New Delhi, Jun 21 (PTI) Delhi Chief Minister Arvind Kejriwal has written to opposition parties to discuss the Centre’s ordinance on the control of administrative services in the national capital at the June 23 meeting of non-BJP parties in Patna while asserting that similar ordinances can be brought for other states too.
The Friday meeting of opposition parties has been called by Bihar Chief Minister and Janata Dal (United) leader Nitish Kumar to chalk out a joint strategy to take on the BJP in the 2024 Lok Sabha polls.
Kejriwal, who is also the AAP national convener, stressed the first thing to be discussed in the meeting should revolve around defeating the bill related to the Centre’s ordinance in the Rajya Sabha.
“The Centre has carried out an experiment in Delhi by bringing this ordinance. If it is successful, it will bring similar ordinances in non-BJP states and snatch away the powers of states with respect to subjects in the concurrent list,” he said in the letter dated June 20.
Kejriwal also said that the “day is not far when the prime minister will run 33 states through lieutenant governors and governors”.
The Centre had on May 19 promulgated an ordinance to create an authority for the transfer and posting of Group-A officers in Delhi, with the AAP government calling the move a deception with the Supreme Court verdict on control of services.
The ordinance, which comes a week after the Supreme Court handed over the control of services in Delhi, excluding police, public order and land, to the elected government, seeks to set up a National Capital Civil Service Authority for the transfer of and disciplinary proceedings against Group-A officers from the DANICS cadre.

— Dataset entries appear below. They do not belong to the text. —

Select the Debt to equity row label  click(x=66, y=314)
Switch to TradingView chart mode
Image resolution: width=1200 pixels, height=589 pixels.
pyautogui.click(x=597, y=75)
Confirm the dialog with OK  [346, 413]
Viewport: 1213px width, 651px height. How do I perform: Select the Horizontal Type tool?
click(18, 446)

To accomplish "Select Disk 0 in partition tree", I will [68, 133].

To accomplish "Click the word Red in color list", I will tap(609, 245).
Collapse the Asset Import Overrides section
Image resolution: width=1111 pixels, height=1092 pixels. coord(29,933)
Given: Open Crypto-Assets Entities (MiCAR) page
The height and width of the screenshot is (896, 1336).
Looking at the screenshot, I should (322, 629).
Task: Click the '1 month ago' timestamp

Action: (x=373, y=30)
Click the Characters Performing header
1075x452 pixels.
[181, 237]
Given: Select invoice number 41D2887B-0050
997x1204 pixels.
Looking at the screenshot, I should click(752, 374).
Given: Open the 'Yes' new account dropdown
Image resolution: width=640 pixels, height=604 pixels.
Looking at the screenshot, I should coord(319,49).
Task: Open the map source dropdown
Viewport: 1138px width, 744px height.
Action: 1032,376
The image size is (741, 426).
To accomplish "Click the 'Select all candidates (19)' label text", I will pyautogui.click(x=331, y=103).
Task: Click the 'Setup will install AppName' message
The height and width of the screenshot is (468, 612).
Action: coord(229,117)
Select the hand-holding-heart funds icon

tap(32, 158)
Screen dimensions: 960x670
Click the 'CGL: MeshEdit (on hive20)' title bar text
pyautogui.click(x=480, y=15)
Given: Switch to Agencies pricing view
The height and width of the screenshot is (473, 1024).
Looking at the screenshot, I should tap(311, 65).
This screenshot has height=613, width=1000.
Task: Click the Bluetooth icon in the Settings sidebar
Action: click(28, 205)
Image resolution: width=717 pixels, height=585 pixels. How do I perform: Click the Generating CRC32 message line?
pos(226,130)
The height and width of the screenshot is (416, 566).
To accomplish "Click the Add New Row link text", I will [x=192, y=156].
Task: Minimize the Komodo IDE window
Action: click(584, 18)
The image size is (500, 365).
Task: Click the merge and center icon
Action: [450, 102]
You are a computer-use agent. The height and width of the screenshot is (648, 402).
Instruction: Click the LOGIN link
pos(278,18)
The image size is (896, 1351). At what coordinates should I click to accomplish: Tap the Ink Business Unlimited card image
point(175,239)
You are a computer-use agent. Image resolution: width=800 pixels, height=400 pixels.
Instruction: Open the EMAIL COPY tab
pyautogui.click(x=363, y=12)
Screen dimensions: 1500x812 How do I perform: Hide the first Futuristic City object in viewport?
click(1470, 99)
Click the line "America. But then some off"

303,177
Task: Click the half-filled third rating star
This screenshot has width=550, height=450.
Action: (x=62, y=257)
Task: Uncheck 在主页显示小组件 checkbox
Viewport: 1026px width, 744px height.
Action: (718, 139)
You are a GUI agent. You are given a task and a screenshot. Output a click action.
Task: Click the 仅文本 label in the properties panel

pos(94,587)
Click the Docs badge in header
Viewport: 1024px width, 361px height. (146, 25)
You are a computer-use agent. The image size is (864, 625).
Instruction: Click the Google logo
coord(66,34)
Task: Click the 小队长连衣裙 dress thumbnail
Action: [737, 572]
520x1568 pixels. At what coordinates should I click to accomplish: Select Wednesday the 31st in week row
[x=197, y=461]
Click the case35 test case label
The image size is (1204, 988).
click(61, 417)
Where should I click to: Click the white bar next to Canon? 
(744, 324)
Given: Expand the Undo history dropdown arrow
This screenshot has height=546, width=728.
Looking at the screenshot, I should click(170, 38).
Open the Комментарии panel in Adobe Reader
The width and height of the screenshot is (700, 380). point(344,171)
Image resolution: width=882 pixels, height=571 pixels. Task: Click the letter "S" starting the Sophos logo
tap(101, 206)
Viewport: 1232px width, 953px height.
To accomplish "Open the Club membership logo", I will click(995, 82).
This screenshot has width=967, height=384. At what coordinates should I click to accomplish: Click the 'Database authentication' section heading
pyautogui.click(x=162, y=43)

Transfer and postings of all officers of the Delhi government were under the executive control of the lieutenant governor before the May 11 verdict of the apex court.
Following the ordinance, Kejriwal has been reaching out to leaders of non-BJP parties to garner their support against the ordinance so that the Centre’s bid to replace it through a Bill is defeated when it is brought in Parliament.